Thursday, February 07, 2008

I Feel Like I'm a Bad Child

I have a bone to pick with my mother. Ever since I told her that my kids are going to Waldorf School she has run hot and cold with me. She has now withdrawn again. When I say withdrawn I mean that she will talk to me in very short, very CONCISE sentences without looking at me. She will not acknowledge ANYTHING that I have to say. It's like having a conversation with a concrete wall (not even as colorful as brick).



She will get better after MONTHS and then bring up the whole subject again.



"You are doing a disservice to your children. They are smart and they need to be in a REAL school! It looks like Haight-Ashbury down there! Just a bunch of burned out hippies without REAL teaching credentials!"



It doesn't matter that most of the parents who send their children there are doctors, TEACHERS, professors and SUCCESSFUL artists. It doesn't matter that over 90% of the graduates finish University or have Masters Degrees. It doesn't matter that in the class that went to College last year one young lady got a full ride scholarship to Wellesley, or that many former Waldorf Students are making a difference in the world.

I try to show her things like this. SOME COMMENTS ON RUDOLF STEINER, ANTHROPOSOPHY AND WALDORF EDUCATION

So, the last time she brought it up several weeks ago, I just told her I wasn't going to discuss it again and that was that. She treats me just as she did when I was a child and now I feel like I shall throw up.

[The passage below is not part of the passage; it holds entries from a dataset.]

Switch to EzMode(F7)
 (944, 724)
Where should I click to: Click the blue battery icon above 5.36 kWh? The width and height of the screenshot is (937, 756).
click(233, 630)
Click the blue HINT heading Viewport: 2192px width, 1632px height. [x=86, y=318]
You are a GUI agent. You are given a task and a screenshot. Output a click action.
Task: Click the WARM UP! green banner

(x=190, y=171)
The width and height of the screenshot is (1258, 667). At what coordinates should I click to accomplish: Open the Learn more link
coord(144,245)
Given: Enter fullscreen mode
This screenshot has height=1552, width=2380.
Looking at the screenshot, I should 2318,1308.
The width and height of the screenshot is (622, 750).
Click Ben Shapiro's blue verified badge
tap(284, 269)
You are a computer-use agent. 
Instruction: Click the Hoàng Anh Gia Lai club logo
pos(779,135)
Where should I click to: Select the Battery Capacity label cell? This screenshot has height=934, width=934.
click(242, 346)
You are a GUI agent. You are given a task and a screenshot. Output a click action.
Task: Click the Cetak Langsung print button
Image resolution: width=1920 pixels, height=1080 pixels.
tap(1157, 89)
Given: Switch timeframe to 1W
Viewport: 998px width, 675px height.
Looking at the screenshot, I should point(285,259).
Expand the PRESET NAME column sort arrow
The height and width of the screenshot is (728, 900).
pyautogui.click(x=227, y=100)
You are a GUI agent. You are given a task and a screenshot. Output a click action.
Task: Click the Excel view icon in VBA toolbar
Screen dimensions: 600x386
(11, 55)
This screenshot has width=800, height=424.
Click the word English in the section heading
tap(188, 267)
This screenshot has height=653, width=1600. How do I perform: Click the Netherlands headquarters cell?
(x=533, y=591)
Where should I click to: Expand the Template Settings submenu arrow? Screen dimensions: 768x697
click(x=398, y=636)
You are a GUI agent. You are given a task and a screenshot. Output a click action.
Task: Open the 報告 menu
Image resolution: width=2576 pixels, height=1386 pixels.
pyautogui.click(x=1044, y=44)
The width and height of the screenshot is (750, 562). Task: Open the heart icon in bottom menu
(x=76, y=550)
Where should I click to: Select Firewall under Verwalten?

I have a feeling that it is not only our decision to send our children to Waldorf School but that we will be adding two more children to our family. I'm not sure where this is coming from as she told me when I was crying about having to pull our dossier our of China that there are MANY other children in this world who need parents. She is having a hard time with us "not having another one of our own" as she says. I know she loves my youngest son "as my own" and just as much as my biological children.

Is this a race issue? Is this a NUMBER of children issue? Is this because I am no longer working my rear end off so that they can have a third unit to their subdivision and ask me to cut my commission by more than half so I can totally burn myself out for their benefit? My doctor from STANFORD told me that I was NOT to fall into that much stress again or Cancer WILL arrive at my doorstep again.

Why is this bothering me? Why am I so hurt and in tears over her behavior? Why aren't I used to this by now? How can she make me feel so small and insignificant so quickly, by just a look or even NOT a look.

4 comments:

Yondalla said...

I'm sorry.

You're a good girl.

walternatives said...

Ok, I'm not a professional counselor. I've got a Art History degress, for Pete's sake. But, reading this, my instinct tells me that your mom doesn't know what to think, so she's lashing out at something that might feel safe (to her) to lash out at. Even though the school is perfect for you and for your family, she can aim at that target when maybe (again, my gut feeling) she'd rather bitch about the adoption (either race or otherwise). Maybe this whole thing scares her and she doesn't know how to react but she knows good and well that she can't rag/bitch/nitpick about that - too touchy of a subject. And (maybe?) she does want that third unit - but she knows that that isn't obtainable, so bitching and moaning about the Waldorf school will have to "do." Oh hell, what do I know? Just my W.A.G.

But what I do know, with certainity, is that you are a Kick-Ass, Rock-Star, heart of gold Mom. And she's just giving you another example of how NOT to be.

Keep your chin up. Be proud of the Mom and woman and wife you are; give the daughter role a breather for now, eh?

peace, sweetie. Wishing you peace.

Carolyn said...

It sounds like its hard for your mother to accept you completely as an adult, an equal who can make her own decisions about her family. Some people can't ever get passed their own perspective.

She's your Mom. Be patient with her. But the problem is hers, not yours.

Annie said...

Hm... THIS Dr. Laura would say that there is no real use in concentrating on Mom... The only person you can influence or control is yourself. And, why do YOU need mom's approval so much? Easy for me to say, I guess. My mom errs deafeningly on the side of never giving an opinion about anything I do. I know she is trying not to interfere, but the result is, oddly, that I feel a little estranged from her. THough I guess I don't need her to tell me that she thinks I work too hard, have a lazy husband, or too many kids, or am weird to be Catholic - or whatever (really no idea) it is. Maybe she thinks everything I do is just perfect. Anyway.... YOU know the school is a good one. She probably just has lovely memories of being in school herself, or you being in school... memories that don't "fit" with the Waldorf School.